:: GIVEN REQUEST ::
Set out all of the lines below as a numbered list, omitting any blank lines.

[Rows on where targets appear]
══════

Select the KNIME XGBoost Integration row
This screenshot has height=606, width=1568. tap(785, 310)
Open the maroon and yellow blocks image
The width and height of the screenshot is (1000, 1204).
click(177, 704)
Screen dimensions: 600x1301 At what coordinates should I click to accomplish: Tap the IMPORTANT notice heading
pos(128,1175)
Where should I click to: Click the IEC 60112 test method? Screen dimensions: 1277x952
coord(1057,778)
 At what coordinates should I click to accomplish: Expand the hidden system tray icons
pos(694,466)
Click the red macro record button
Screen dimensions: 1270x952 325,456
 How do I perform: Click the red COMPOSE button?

══════

:: FINAL ANSWER ::
1. Select the KNIME XGBoost Integration row
2. This screenshot has height=606, width=1568. tap(785, 310)
3. Open the maroon and yellow blocks image
4. The width and height of the screenshot is (1000, 1204).
5. click(177, 704)
6. Screen dimensions: 600x1301 At what coordinates should I click to accomplish: Tap the IMPORTANT notice heading
7. pos(128,1175)
8. Where should I click to: Click the IEC 60112 test method? Screen dimensions: 1277x952
9. coord(1057,778)
10.  At what coordinates should I click to accomplish: Expand the hidden system tray icons
11. pos(694,466)
12. Click the red macro record button
13. Screen dimensions: 1270x952 325,456
14.  How do I perform: Click the red COMPOSE button?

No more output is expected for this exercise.